According to the recently published Financial Stability Board’s Global Monitoring Report on Non-Bank Financial Intermediation 2018, as at the end of 2017 the assets of the non-bank financial intermediation sector operating in Ireland was estimated at €2.3 trillion. The shadow banking system, as defined by the Financial Stability Board (FSB) is composed of a number of sub-sectors and is made up mainly of investment funds, special purpose entities and credit derivative holdings.

I have been informed by the Central Bank of Ireland that the largest component of the Irish-domiciled shadow banking sector is collective investment vehicles (investment funds). Investment Funds are subject to an extensive set of EU body rules in the form of the Undertakings for Collective Investment in Transferable Securities (UCITS) Directive and the Alternative Investment Fund Managers (AIFM) Directive. These are supplemented by domestic Irish requirements under Central Bank regulations and rules.

The Central Bank is an active participant on Ireland’s behalf in the international debate on shadow banking. This includes participating in the Financial Stability Board's global non-bank financial intermediation monitoring exercise and the international policy debate in IOSCO and the ESRB.

The Bank has also informed me that the global package of regulatory reforms since the crisis, including the relevant non-bank elements, has been an appropriate response to the vulnerabilities in the system that the crisis exposed.

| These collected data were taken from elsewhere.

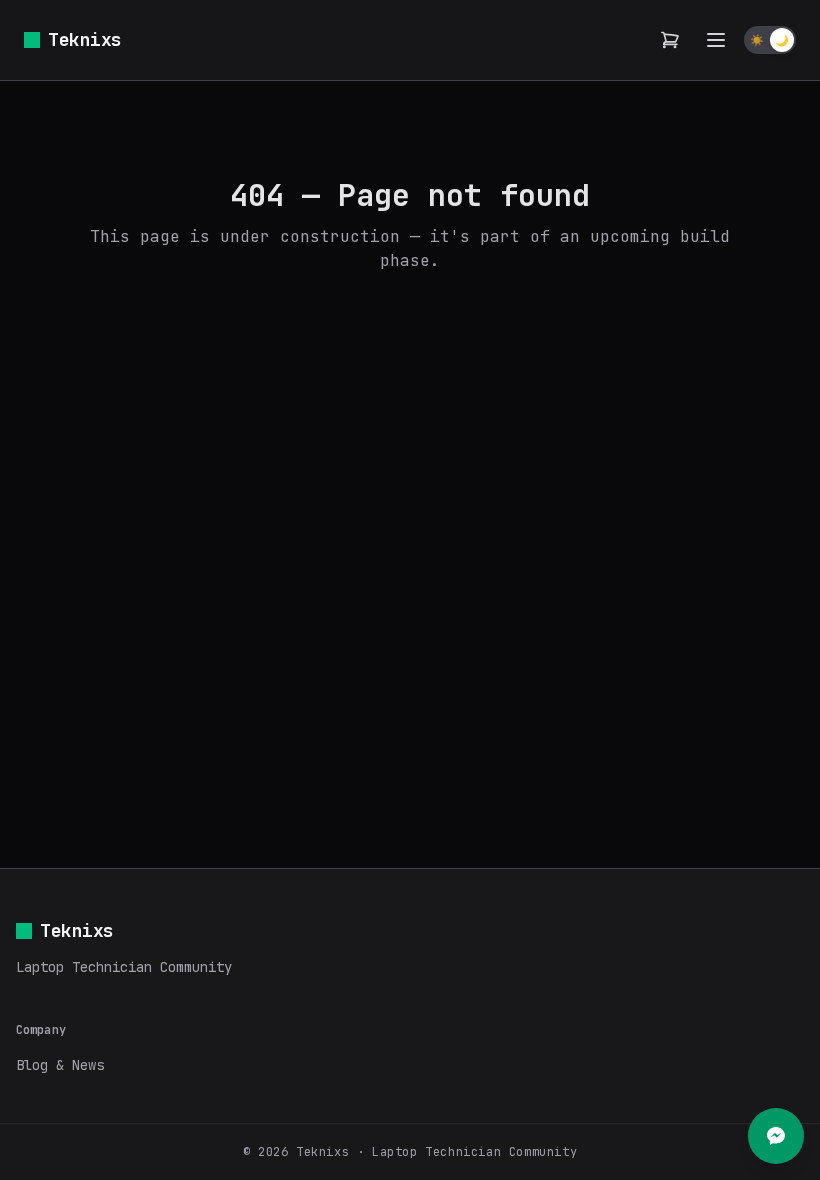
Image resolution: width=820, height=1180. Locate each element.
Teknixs (85, 39)
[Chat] (776, 1136)
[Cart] (670, 40)
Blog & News (60, 1065)
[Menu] (716, 40)
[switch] (770, 40)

These reforms include the Financial Stability Board's global monitoring framework to identify non-bank financial intermediation risks; addressing liquidity mismatches and the build-up of leverage in investment funds; reforms in the EU in relation to money market funds; the movement towards central clearing of derivative transactions and facilitating the standardisation of securitisation.

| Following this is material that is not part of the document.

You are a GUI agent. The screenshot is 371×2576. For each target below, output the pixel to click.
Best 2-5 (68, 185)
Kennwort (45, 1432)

Finally, my officials will continue to monitor and participate in discussions on regulatory reform in the financial sector at the various groups and committee at EU level and advise me accordingly on developments. With the large amount of European regulatory frameworks that have come into place within the last number of years that has a significant part of the Irish non-bank financial intermediation within its scope, there are no plans currently to introduce specific domestic legislation on this issue at this point.